How India should cope
India is also successively reducing its oil imports from Iran over the past few months. According to company reports, Indian Oil Corporation Ltd (IOCL), which is the largest refiner in India and largest buyer of Iranian oil has been leveraging alternate suppliers since 2018 to cushion itself from the impact of the sanctions. India’s petroleum ministry released the following statement on the announcement, “The Government of India has put in place a robust plan to ensure that there is adequate supply of crude oil to Indian oil refineries from May 2019 onwards. There will be additional supplies from other major oil producing countries from different parts of the world.”
Last November, India used escrow accounts of five Iranian banks that were held by UCO Bank Ltd to deposit money for oil imports from Iran in rupees. This money would be used by Iran to meet the expenses of its diplomatic missions in India and also purchase essential products from India. The payment system was also relaxed to accommodate basmati rice exports, for which Iran is India’s largest export market. Exports of basmati rice to Iran were recorded at US$ 1.15 billion during April-January 2018-19.
India imports around 80% of its oil requirements, and is therefore extremely vulnerable to volatile swings in global oil prices. India’s imports of crude oil (HS Code 2709) from Iran were valued at US$ 10.93 billion during April-January, 2018-19, growing by 21.7% over the entire fiscal year 2017-18. Iran accounted for a significant 11.25% of India’s imports by value during the period. Iran has given India more favourable credit terms of 60 days, lower prices and the benefit of rupee trade, making complete replacement of Iranian oil a difficult proposition for India. Venezuela is another major supplier to India with imports of oil valued at US$ 6.23 billion in April-January, 2018-19, but state-owned Petrуleos de Venezuela SA is also facing US sanctions.
Moreover, the likely increase in international prices makes it even tougher. Every dollar increase in crude prices raises India’s oil import costs by Rs 10,700 crore per annum, according to estimates. Crude oil imports during April-January 2018-19 reached US$ 97.21 billion, compared to US$ 87.37 billion for the entire fiscal year 2017-18.
The decision by the US also coincides with the supply cuts being made by OPEC nations since the beginning of the year. While Saudi Arabia may have the capacity to replace Iran’s supplies completely, it may be hard to mitigate the supply risk from Venezuela and Libya. Saudi Arabia is not expected to embark on a production increase immediately. It had increased production by a million barrels a day between April and November 2018 at the behest of the US after the latter pulled out of the Iran nuclear deal. However, US unexpectedly announced the sanction waivers, which may compel Saudi Arabia to adopt a once bitten, twice shy approach. Moreover, Saudi Arabia has to consider its commitments to its OPEC partners before deciding on its approach.
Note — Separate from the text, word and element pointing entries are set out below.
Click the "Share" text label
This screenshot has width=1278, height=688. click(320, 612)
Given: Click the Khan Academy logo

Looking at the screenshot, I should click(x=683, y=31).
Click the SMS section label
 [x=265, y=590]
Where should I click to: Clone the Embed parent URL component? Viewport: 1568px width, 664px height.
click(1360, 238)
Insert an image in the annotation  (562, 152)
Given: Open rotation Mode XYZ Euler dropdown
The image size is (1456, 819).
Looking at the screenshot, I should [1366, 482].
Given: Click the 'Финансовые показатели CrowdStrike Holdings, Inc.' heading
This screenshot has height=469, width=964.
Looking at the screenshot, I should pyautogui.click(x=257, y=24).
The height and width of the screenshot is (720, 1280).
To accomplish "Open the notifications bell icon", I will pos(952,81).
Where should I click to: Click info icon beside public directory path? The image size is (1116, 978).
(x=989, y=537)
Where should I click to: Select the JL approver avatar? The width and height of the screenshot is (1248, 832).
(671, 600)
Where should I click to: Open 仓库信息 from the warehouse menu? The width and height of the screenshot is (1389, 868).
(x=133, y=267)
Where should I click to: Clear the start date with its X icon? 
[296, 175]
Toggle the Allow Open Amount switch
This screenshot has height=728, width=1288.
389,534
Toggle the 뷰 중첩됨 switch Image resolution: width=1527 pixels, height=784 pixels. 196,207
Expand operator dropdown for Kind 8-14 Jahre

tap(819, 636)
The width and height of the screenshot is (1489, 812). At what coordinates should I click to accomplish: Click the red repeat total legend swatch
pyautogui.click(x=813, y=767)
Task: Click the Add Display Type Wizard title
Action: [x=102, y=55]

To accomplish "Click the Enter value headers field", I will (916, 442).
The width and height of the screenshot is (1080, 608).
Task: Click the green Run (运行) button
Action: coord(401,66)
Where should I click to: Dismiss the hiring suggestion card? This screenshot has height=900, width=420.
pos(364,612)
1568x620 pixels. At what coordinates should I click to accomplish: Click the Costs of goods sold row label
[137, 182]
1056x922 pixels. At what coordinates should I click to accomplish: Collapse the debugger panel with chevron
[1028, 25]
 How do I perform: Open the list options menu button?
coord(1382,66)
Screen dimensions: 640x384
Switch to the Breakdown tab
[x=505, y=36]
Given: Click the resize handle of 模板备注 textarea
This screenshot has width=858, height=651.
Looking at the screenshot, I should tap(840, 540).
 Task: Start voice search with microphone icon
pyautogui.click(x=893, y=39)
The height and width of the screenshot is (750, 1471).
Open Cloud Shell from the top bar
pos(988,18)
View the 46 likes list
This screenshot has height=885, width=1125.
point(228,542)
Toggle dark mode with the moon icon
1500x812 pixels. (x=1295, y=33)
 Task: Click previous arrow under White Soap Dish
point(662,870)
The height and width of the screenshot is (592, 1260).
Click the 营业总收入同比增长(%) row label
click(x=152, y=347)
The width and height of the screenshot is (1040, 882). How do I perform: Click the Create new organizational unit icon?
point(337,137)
This complicated geopolitical situation highlights the costs of India’s unsustainable dependence on oil imports once again. Hydrocarbon exports are expected to reach US$ 300-500 billion per annum by 2030. India needs to look at further diversification of its oil import basket, and secure other options like rupee trading and barters with oil exporting countries to the extent possible. It is equally critical for India to migrate to alternate sources of fuel and improve its domestic production/refining capacity in the long run. It is notable that India is estimated to have proven reserves of 206 billion barrels of oil, out of which only 67 billion barrels have been successfully recovered.